● **Exercise directions**: The lines from the start of the records below through the line containing "Given: Click the text 'We miss you, Steve.'" are to be copied exactly, both ends included, with nothing added.

★ ★ ★ ★

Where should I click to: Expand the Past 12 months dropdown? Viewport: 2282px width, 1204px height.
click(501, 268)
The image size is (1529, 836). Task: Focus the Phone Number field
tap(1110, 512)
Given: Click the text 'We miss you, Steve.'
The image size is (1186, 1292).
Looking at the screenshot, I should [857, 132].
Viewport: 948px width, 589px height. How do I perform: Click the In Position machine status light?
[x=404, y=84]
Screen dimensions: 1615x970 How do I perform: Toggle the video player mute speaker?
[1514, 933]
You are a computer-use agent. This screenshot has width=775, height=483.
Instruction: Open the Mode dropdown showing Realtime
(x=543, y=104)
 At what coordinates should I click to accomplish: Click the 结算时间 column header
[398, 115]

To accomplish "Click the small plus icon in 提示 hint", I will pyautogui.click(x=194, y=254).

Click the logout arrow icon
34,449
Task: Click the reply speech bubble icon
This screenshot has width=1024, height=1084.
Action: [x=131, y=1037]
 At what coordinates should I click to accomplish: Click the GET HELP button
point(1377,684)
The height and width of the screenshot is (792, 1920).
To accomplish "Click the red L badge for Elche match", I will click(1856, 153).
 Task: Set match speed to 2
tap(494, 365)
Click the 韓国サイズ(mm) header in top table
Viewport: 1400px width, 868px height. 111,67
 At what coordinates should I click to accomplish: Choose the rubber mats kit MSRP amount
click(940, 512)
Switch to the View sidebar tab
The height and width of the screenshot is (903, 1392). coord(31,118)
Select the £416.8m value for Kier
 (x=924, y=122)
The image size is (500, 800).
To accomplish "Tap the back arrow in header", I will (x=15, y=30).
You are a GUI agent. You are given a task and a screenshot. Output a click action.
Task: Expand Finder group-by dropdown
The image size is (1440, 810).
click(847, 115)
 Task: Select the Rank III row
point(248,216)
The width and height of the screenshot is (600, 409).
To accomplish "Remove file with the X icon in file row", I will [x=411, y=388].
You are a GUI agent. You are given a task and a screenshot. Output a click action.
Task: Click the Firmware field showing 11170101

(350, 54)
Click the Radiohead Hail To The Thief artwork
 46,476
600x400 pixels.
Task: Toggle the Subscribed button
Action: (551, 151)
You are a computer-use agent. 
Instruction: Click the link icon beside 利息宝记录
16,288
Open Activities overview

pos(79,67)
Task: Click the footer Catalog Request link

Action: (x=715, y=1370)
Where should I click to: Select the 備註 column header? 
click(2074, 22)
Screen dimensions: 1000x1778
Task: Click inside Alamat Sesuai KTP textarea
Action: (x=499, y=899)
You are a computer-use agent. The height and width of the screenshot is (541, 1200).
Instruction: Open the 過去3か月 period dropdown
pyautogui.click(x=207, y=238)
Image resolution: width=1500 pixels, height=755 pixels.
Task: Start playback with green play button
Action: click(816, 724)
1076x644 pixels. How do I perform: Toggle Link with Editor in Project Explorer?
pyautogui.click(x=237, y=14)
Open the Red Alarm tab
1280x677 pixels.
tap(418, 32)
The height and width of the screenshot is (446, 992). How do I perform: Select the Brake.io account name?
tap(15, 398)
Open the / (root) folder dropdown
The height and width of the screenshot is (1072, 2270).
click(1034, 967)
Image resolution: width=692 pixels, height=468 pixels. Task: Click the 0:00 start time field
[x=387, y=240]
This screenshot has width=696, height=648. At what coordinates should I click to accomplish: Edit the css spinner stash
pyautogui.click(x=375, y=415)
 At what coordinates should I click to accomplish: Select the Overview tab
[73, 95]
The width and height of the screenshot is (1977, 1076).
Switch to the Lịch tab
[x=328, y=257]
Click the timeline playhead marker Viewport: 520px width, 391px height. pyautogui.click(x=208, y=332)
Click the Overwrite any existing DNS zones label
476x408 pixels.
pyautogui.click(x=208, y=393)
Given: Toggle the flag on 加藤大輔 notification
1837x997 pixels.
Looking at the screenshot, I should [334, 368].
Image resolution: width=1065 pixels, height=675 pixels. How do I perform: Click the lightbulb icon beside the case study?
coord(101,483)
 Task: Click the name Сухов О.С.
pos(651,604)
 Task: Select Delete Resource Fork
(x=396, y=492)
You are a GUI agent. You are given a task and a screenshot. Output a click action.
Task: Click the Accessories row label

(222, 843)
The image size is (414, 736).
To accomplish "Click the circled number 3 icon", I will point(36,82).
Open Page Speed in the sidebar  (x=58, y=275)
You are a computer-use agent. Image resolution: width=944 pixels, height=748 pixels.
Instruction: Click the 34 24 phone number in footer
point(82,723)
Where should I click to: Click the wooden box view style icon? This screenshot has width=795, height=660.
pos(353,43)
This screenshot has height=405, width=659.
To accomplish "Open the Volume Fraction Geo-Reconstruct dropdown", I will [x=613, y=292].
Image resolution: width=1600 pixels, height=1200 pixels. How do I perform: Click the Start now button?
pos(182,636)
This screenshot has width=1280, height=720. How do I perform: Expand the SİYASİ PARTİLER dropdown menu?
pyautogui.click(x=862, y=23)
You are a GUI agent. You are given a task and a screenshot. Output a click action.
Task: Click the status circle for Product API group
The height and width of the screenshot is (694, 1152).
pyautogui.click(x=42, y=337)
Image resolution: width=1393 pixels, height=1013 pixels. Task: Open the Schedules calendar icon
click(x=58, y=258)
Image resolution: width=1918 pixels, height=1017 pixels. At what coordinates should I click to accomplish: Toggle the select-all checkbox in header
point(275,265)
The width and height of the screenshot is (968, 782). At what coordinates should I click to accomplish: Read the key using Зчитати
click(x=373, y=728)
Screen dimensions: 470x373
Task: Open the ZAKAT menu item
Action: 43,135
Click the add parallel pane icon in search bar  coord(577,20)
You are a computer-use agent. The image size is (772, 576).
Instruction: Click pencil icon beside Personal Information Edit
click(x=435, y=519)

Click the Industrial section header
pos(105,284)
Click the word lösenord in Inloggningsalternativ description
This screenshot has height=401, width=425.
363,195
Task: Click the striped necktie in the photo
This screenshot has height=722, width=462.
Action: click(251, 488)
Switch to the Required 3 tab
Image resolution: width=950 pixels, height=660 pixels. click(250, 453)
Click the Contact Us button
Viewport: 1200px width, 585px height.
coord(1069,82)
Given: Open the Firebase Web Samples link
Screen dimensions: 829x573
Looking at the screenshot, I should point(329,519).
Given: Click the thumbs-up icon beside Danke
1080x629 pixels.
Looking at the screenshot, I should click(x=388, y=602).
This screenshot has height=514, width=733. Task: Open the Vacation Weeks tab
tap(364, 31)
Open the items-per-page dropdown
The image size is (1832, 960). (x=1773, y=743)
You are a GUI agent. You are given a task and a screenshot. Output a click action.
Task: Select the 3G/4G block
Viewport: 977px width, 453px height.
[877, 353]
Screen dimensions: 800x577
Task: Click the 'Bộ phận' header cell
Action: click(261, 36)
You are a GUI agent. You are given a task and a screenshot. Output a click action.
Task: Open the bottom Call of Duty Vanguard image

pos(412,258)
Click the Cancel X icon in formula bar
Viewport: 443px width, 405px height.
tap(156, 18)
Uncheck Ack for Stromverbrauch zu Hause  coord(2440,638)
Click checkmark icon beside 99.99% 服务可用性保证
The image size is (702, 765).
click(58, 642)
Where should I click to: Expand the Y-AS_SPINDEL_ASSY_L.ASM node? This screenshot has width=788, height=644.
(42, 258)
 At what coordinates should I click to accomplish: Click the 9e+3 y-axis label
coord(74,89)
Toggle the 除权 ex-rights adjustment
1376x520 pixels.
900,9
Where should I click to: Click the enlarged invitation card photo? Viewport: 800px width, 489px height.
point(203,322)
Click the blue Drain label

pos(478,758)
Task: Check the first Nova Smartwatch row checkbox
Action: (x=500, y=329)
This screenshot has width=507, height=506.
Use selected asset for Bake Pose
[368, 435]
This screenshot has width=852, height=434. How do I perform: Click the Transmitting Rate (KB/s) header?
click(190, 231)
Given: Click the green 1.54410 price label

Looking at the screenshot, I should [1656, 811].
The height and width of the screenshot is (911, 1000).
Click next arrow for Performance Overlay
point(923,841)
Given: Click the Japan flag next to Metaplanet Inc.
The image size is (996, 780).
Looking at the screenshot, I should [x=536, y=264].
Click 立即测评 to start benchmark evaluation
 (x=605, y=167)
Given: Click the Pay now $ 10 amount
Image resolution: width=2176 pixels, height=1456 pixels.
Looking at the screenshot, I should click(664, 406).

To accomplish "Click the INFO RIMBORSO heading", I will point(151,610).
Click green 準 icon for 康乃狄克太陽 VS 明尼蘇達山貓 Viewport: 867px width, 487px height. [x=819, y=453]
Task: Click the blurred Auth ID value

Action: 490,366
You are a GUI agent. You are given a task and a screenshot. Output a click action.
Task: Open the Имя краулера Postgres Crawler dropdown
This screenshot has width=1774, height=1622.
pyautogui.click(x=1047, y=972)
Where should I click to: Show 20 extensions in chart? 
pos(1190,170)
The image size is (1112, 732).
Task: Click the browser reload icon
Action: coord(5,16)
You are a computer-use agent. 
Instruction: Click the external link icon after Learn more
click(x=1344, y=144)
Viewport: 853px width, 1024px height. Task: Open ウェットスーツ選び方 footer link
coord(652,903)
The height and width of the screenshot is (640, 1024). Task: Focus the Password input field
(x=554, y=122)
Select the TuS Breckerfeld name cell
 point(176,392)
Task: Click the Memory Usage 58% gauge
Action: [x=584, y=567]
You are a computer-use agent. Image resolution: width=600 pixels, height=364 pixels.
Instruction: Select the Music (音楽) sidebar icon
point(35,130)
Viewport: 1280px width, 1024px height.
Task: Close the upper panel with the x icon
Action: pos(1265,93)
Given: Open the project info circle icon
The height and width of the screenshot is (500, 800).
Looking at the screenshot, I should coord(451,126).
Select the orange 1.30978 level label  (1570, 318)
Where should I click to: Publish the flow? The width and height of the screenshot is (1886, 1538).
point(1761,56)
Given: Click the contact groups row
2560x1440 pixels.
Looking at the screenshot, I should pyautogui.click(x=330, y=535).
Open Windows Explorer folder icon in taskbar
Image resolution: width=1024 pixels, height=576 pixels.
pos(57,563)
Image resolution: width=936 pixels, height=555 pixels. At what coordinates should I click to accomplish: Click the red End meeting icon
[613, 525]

★ ★ ★ ★

● **Answer box**:
Where should I click to: Expand the Past 12 months dropdown? Viewport: 2282px width, 1204px height.
click(501, 268)
The image size is (1529, 836). Task: Focus the Phone Number field
tap(1110, 512)
Given: Click the text 'We miss you, Steve.'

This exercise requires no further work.